Dataset entries =>
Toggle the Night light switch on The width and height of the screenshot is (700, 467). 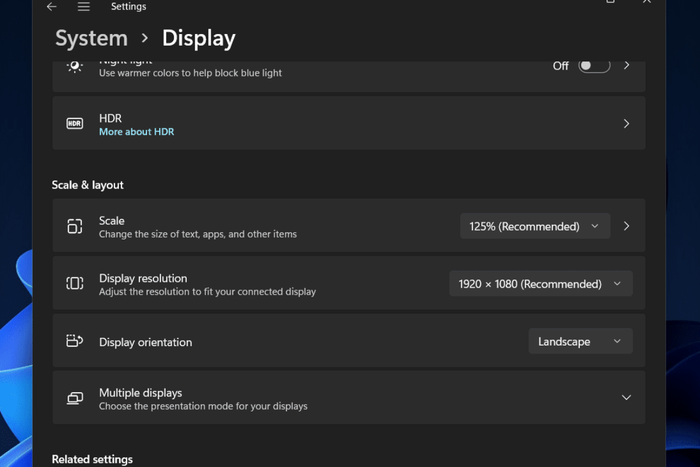[594, 66]
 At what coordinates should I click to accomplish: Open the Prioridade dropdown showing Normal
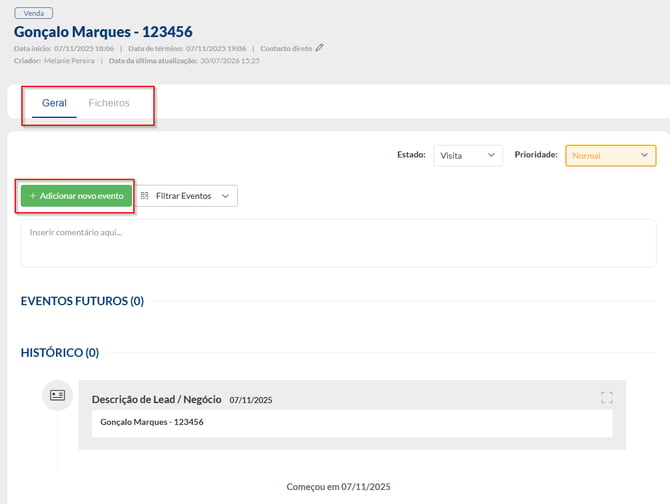(611, 155)
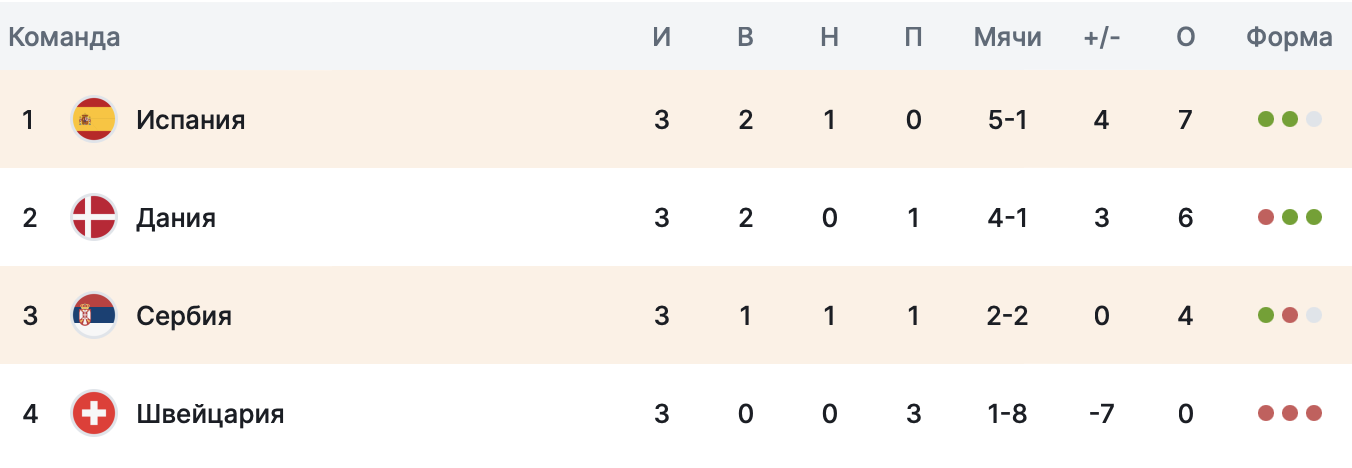The height and width of the screenshot is (468, 1352).
Task: Click Spain's latest gray form dot
Action: [x=1314, y=120]
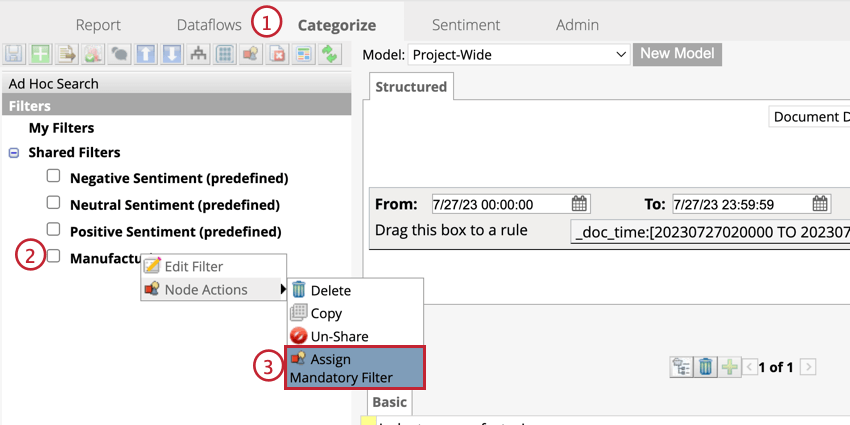Click the down arrow toolbar icon
The width and height of the screenshot is (850, 425).
(172, 54)
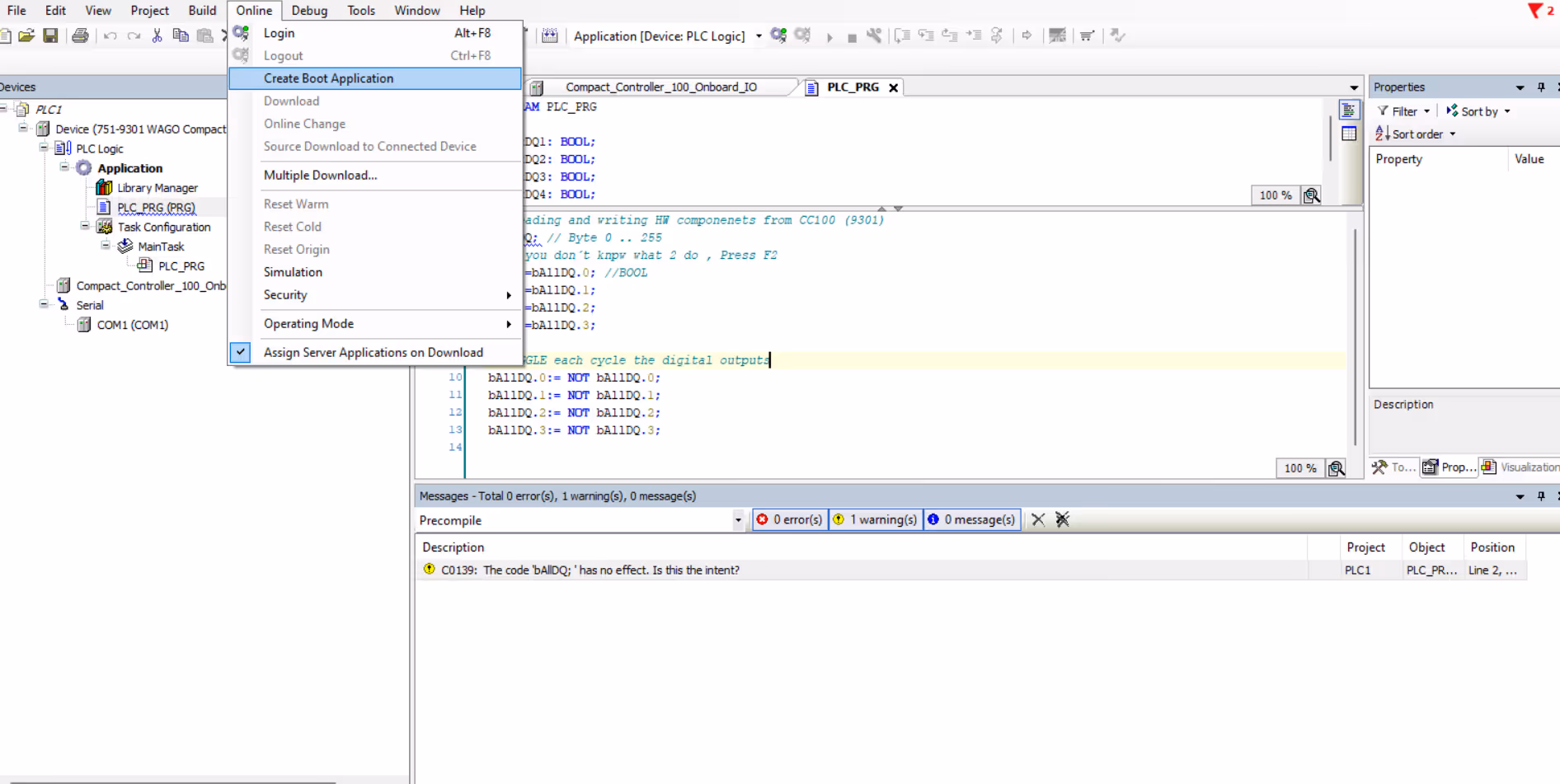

Stated goal => Quote the records word for word, starting with the line that contains "At what coordinates" and continuing through the end of the records, and leave the pictures out of your answer.

The result =>
 At what coordinates should I click to accomplish: Open the Prioridade dropdown showing Normal
(611, 155)
The height and width of the screenshot is (468, 1352).
Task: Click Spain's latest gray form dot
Action: [x=1314, y=120]
Click the down arrow toolbar icon
The width and height of the screenshot is (850, 425).
(172, 54)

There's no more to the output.